§ **DIRECTIONS FOR THIS TASK**: Reproduce only the lines from the one containing "XLNC Digital (389, 1664)" through the end of the data, exactly as they stand.
----
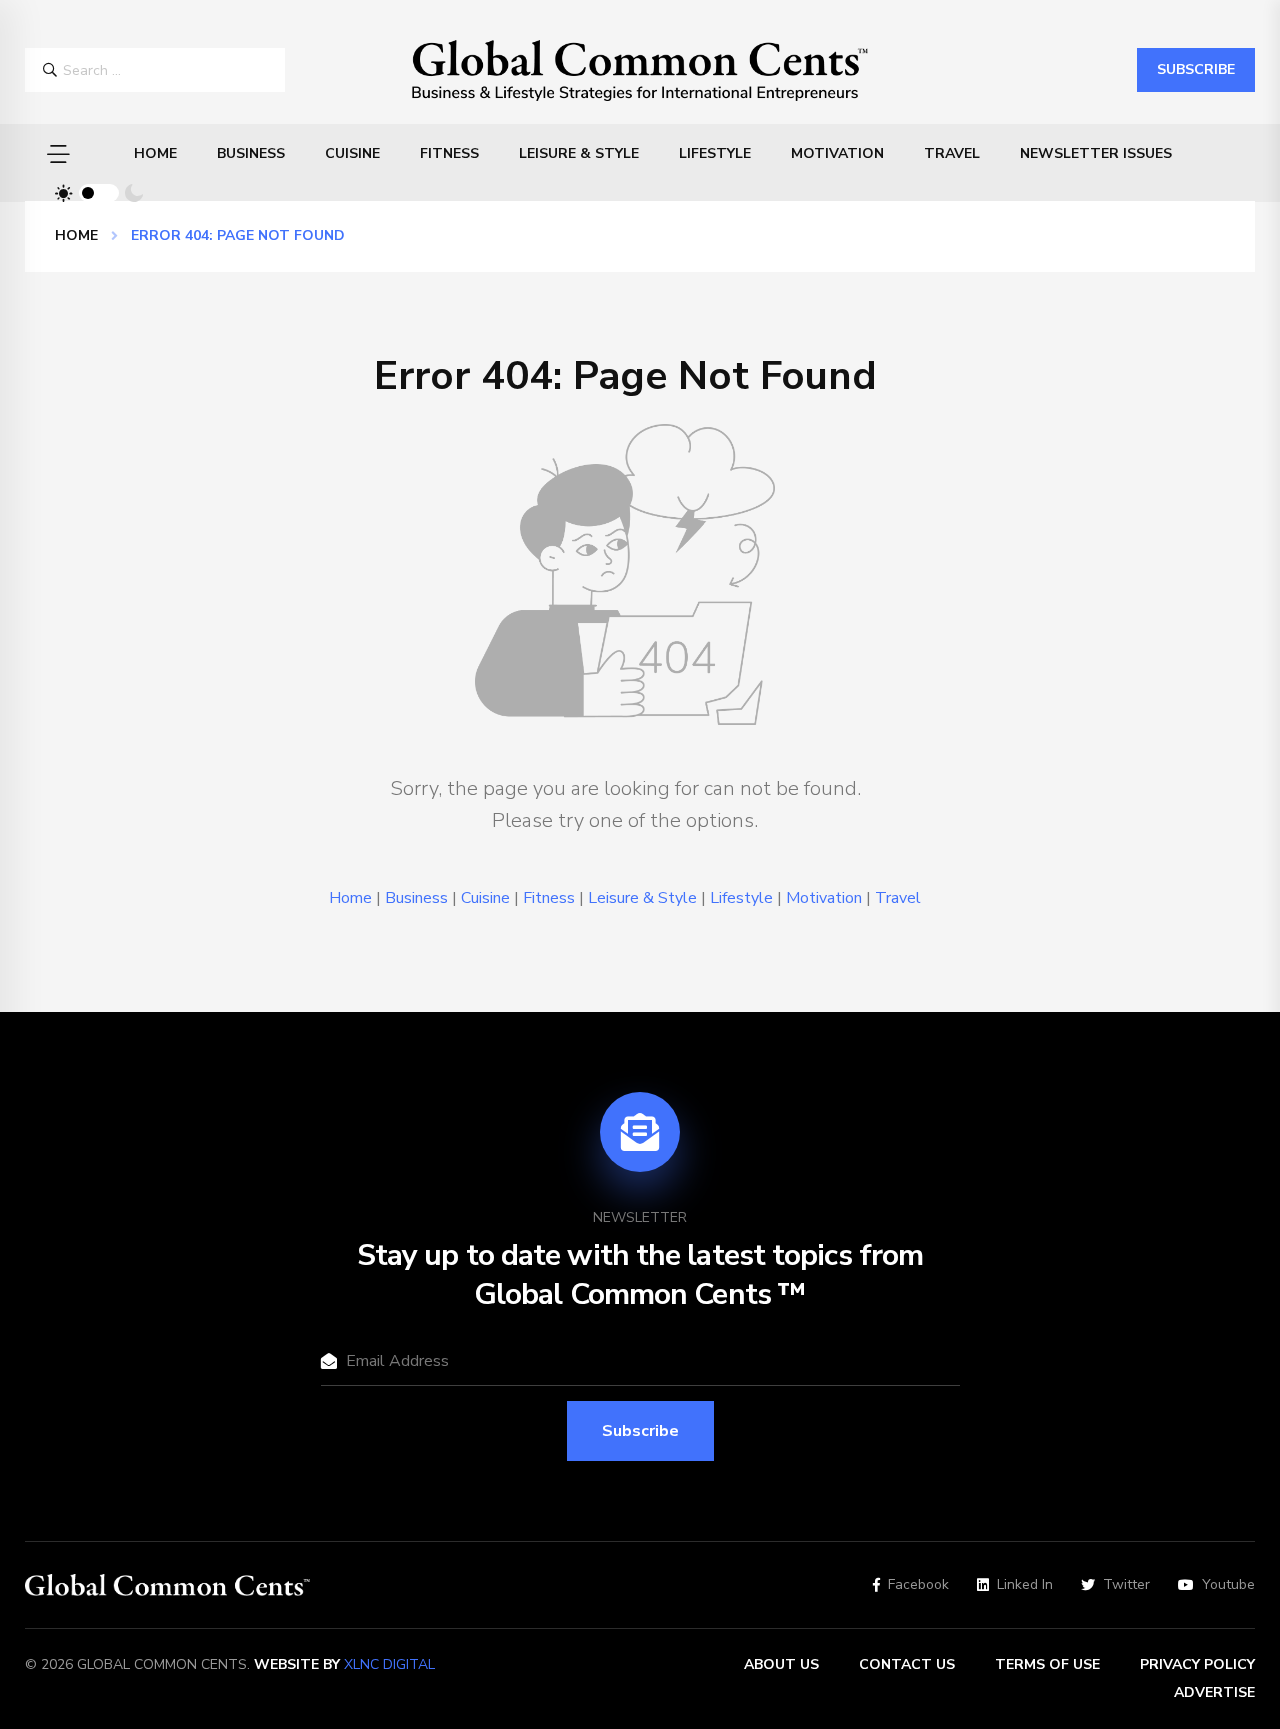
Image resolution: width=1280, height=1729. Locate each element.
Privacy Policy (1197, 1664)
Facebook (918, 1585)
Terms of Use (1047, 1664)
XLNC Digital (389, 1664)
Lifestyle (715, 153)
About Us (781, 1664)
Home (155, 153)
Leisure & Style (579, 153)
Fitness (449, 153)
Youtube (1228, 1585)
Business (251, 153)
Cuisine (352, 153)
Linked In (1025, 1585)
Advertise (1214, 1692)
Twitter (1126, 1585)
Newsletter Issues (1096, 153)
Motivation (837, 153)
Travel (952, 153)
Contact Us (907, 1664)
----
§ **RESPONSE TO THE EXERCISE**:
XLNC Digital (389, 1664)
Lifestyle (715, 153)
About Us (781, 1664)
Home (155, 153)
Leisure & Style (579, 153)
Fitness (449, 153)
Youtube (1228, 1585)
Business (251, 153)
Cuisine (352, 153)
Linked In (1025, 1585)
Advertise (1214, 1692)
Twitter (1126, 1585)
Newsletter Issues (1096, 153)
Motivation (837, 153)
Travel (952, 153)
Contact Us (907, 1664)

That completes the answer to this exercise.